В самом названии уже скрыто множество цитат и аллюзий; "роза как символическая фигура до того насыщена смыслами, что смысла у нее почти нет: роза мистическая, и роза нежная жила не дольше розы, война Алой и Белой розы, роза есть роза есть роза есть роза, розенкрейцеры, роза пахнет розой, хоть розой назови ее, хоть нет, rosa fresca aulentissima.

Название, как и задумано, дезориентирует читателя", - пишет У. Эко. Цитатой является и, как ранее упоминалось, "история рукописи", которой автор предваряет роман, а образы главных героев — пародийно переосмысленные персонажи Конан-Дойля. Первая же фраза "В начале было Слово, и Слово было у Бога, и слово было Бог" отсылает читателя к Евангелию от Иоанна.
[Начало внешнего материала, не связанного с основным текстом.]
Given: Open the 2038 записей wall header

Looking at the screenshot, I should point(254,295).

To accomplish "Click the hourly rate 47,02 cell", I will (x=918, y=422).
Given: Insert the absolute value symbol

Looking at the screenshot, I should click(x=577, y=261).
У. Эко — медиевист, и в романе множество цитат и аллюзий на средневековых (и более поздних) авторов: это Оккам, Фома Аквинский, Роджер Бэкон др., зачастую упоминающиеся в романе если не как действующие лица, то как знакомые и друзья действующих лиц. В средневековых хрониках У. Эко открыл "эхо интертекстуальности", ибо "Во всех книгах говорится о других книгах,…всякая история пересказывает историю уже рассказанную".
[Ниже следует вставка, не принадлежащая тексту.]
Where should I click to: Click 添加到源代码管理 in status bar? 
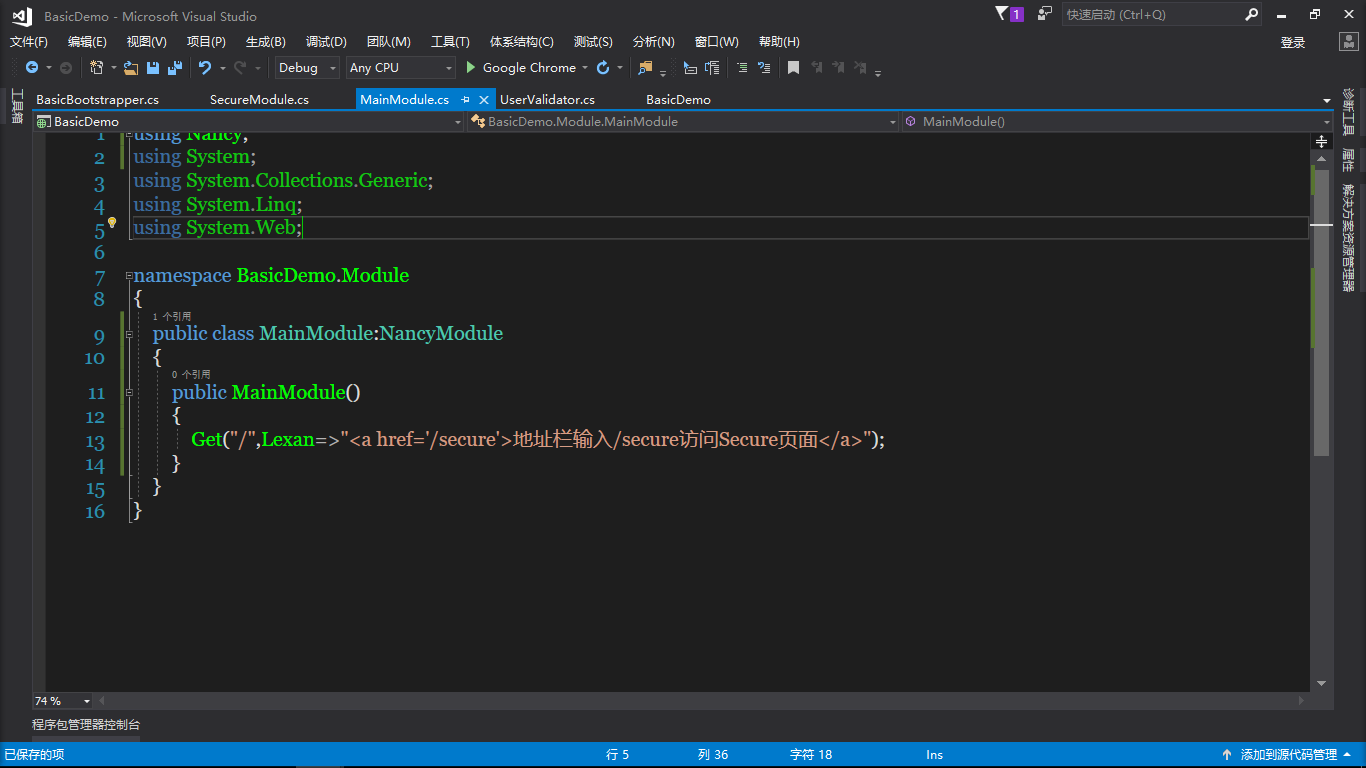(x=1288, y=755)
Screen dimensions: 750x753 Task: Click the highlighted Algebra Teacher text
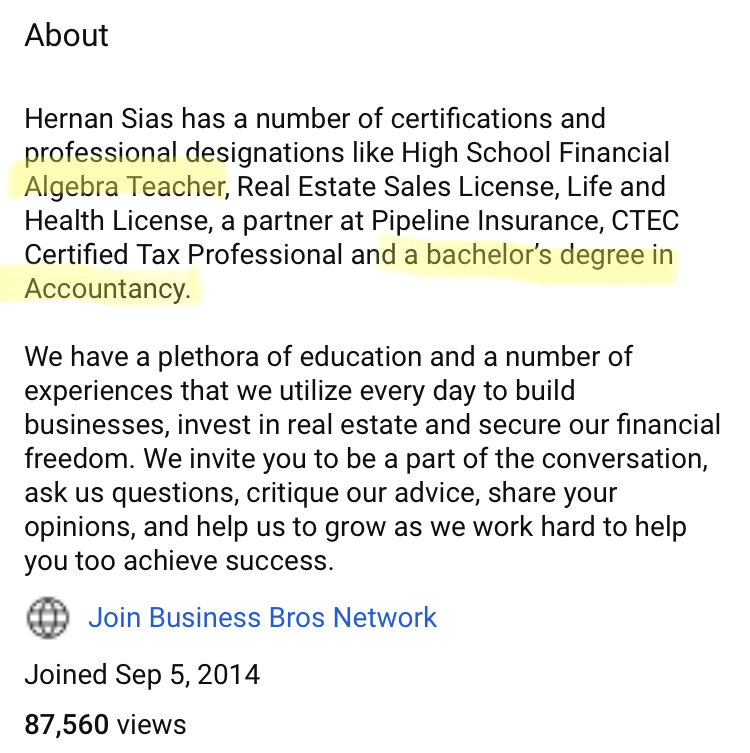point(124,186)
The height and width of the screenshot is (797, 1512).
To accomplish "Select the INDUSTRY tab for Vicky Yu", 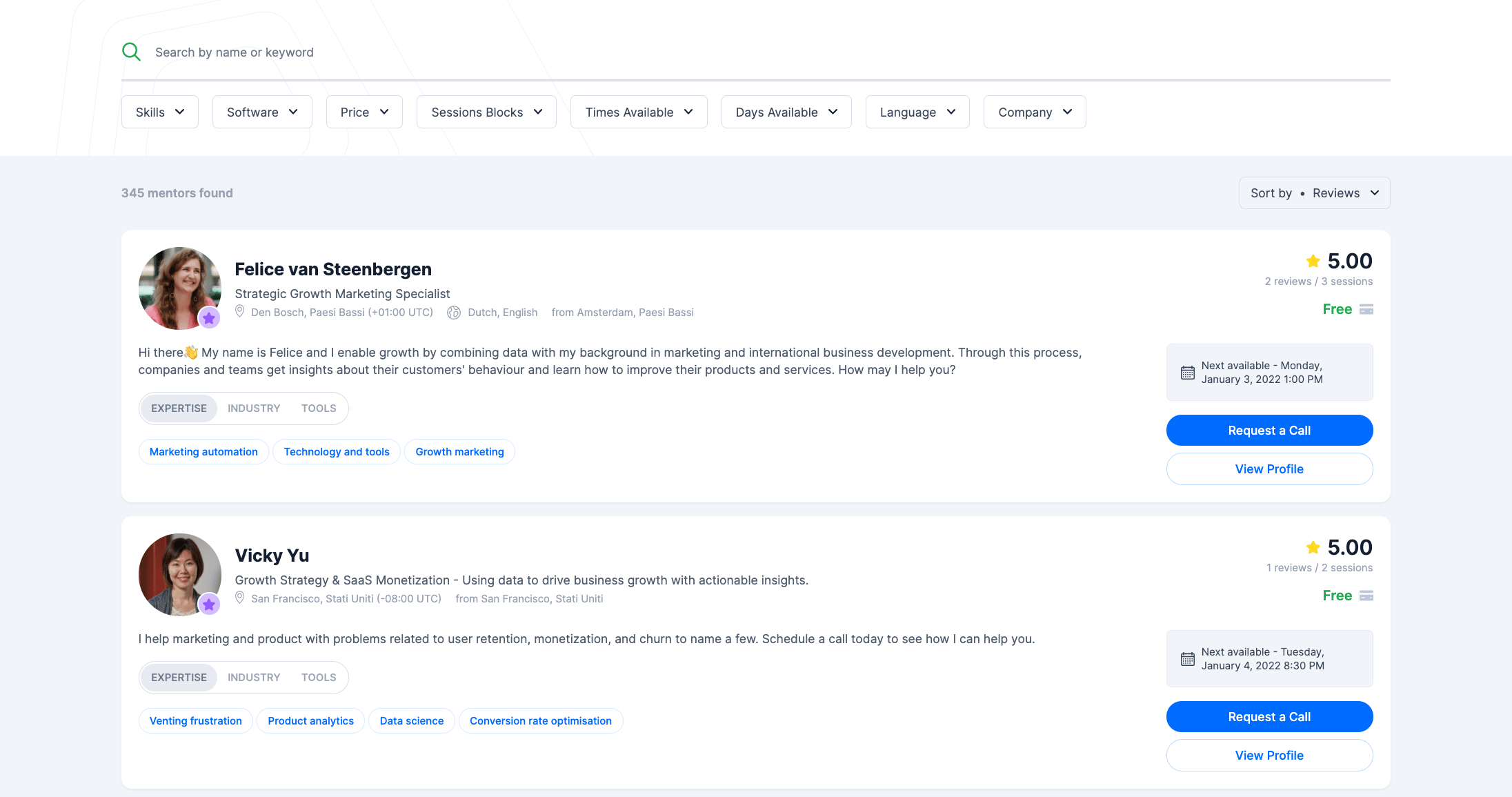I will (x=253, y=677).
Образ Хорхе в романе, по словам самого автора, соотносится с Хорхе Луи Борхесом: "Все меня спрашивают, почему мой Хорхе и по виду и по имени вылитый Борхес и почему Борхес у меня такой плохой. А я сам не знаю. Мне нужен был слепец для охраны библиотеки. Я считал это выигрышной романной ситуацией. Но библиотека плюс слепец, как ни крути, равняется Борхес". Исследователь А. Вдовин находит в "Имени розы" и множество других отсылок к Борхесу: "...ироничное "разумеется, рукопись", и дальнейшее, достаточно призрачное ее обоснование наводит на мысль о вымышленных текстах Борхеса ("Пьер Менар", "Три версии предательства Иуды", "Анализ творчества Герберта Куэйна"), а ссылка мимоходом на алхимика и философа Парацельса порождает целую цепь ассоциаций — новелла "Роза Парацельса", огонь, возрождение из пепла, собственно имя розы"[2]. Или: "Примечательно одно из немногих упоминаний Авэрроэса на страницах "Имени розы".
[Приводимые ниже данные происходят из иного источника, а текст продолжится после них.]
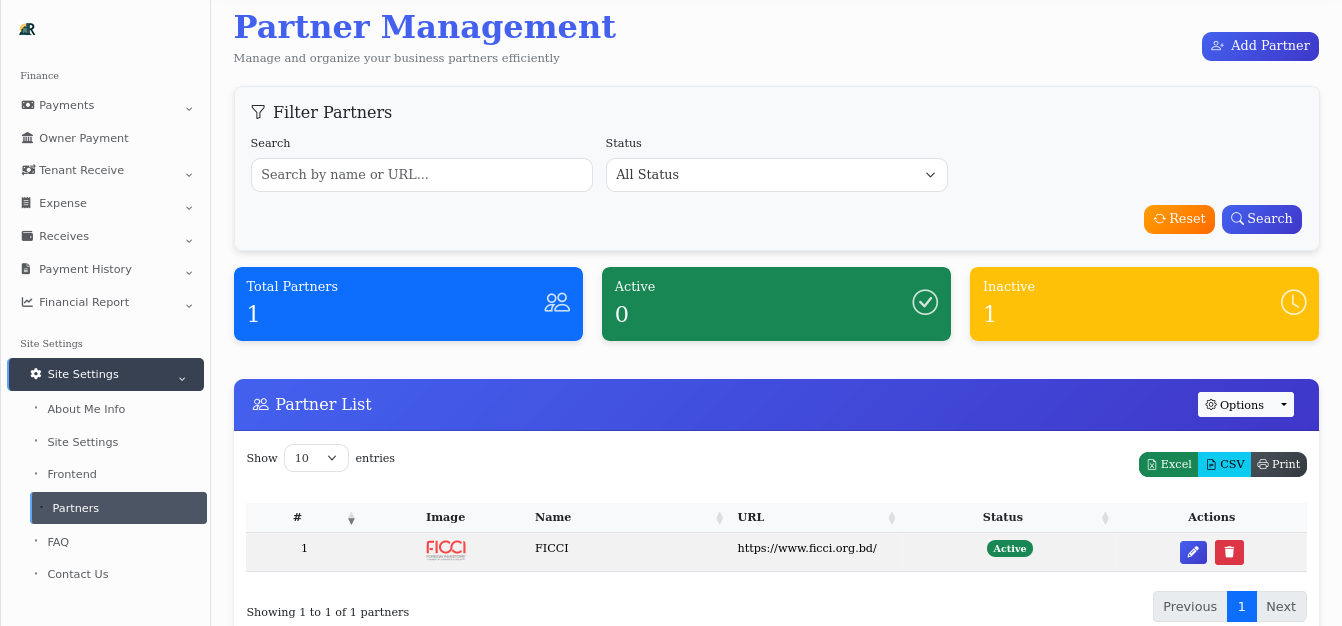The width and height of the screenshot is (1342, 626).
Task: Click the Total Partners people icon
Action: pos(557,302)

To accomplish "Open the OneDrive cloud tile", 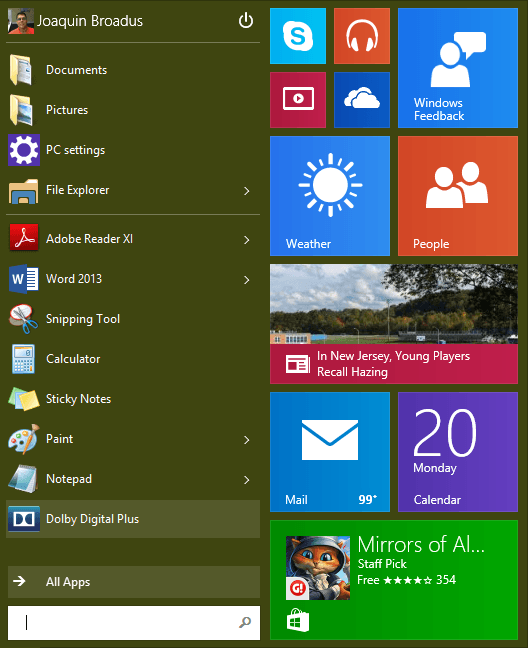I will 362,100.
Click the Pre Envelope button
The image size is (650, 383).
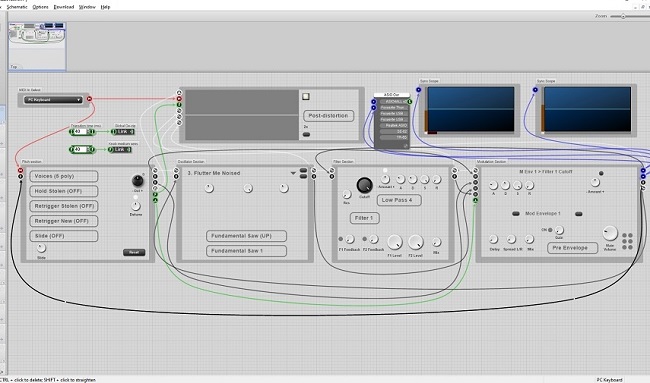pyautogui.click(x=572, y=248)
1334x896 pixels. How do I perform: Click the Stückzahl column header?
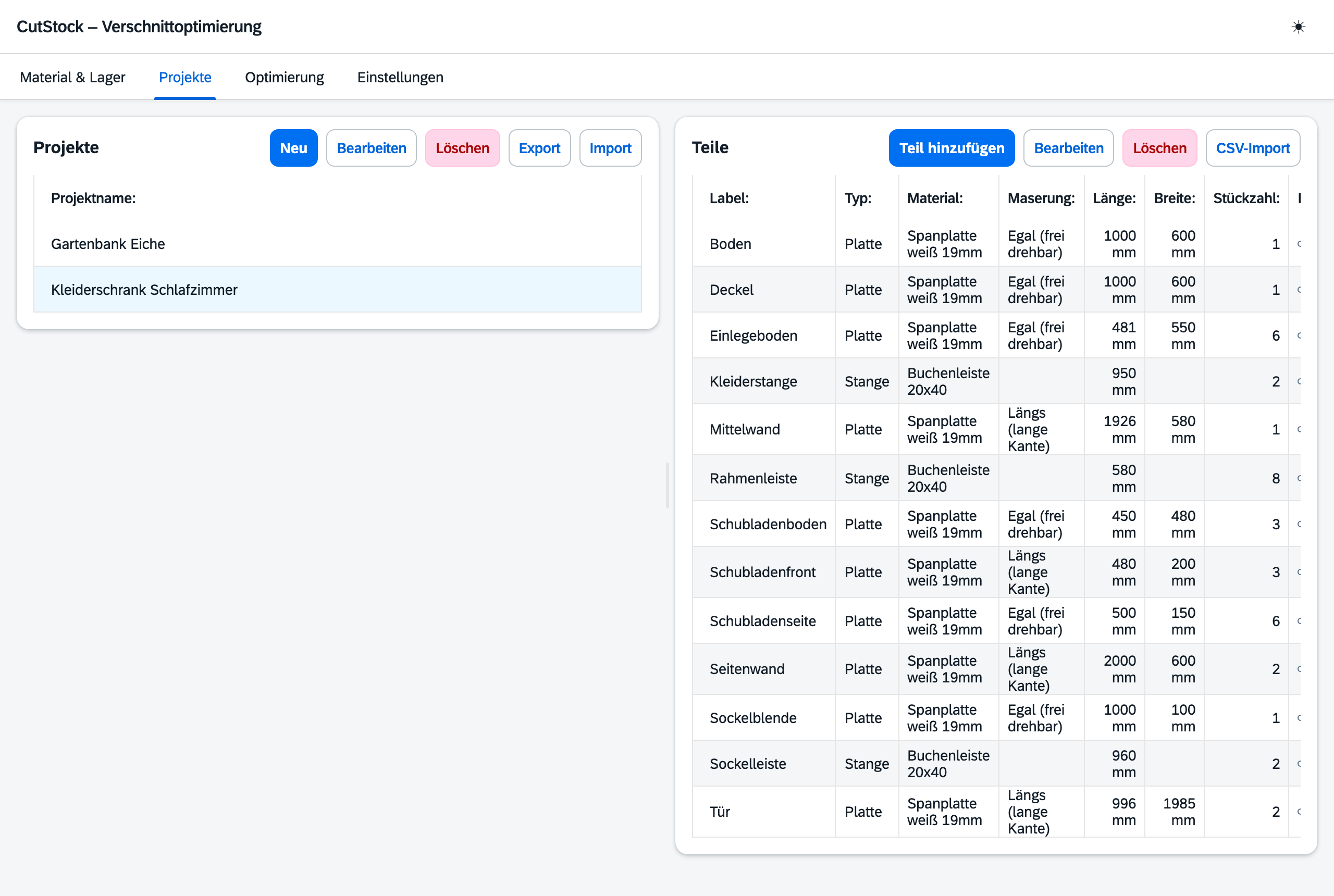(x=1246, y=198)
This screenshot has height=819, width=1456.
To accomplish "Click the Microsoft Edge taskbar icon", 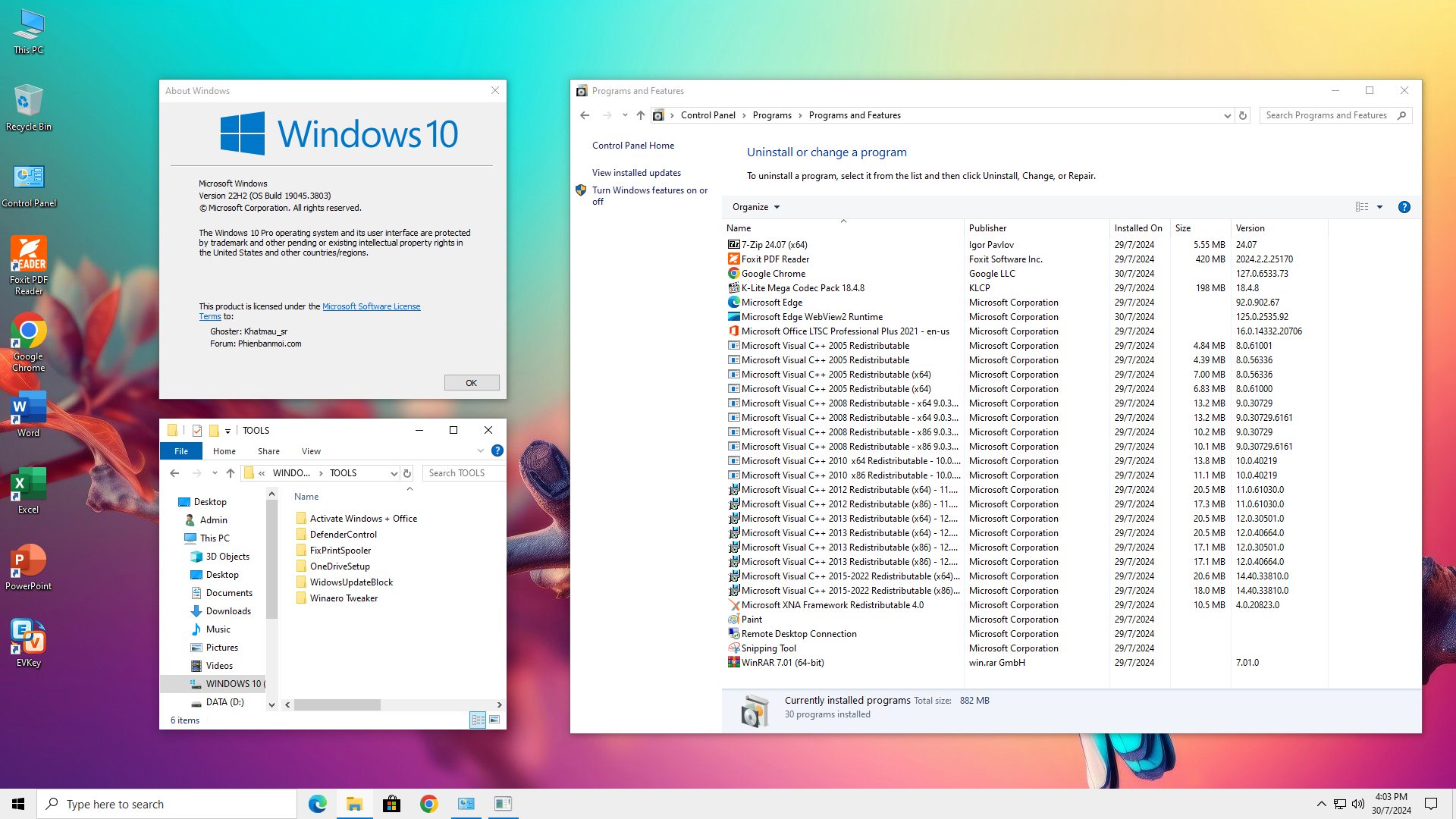I will click(317, 804).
Прочитав записку Веннанция, в которой тот цитирует выхваченные им из текста "Поэтики" фразы, Адсон спрашивает: "Чтобы узнать, что сказано в книге, вам нужно читать другие книги?", и слышит от Вильгельма: "Разве, читая Альберта, ты не можешь представить себе, что говорилось у Фомы, а читая Фому — о чем писал Авэрроэс?". В "Вавилонской библиотеке", кстати, Борхес предлагает тот же метод: "Чтобы обнаружить книгу А, следует обратиться к книге В, которая укажет место А; чтобы разыскать книгу В, следует предварительно справится в книге С, и так до бесконечности".

Уже само построение этих перекрестных ссылок, взаимопроникающих аллюзий напоминает неповторимый стиль Борхеса (исследователи сознаются, что сопроводить его тексты достаточно полным комментарием практически невозможно)."[2] и т. д.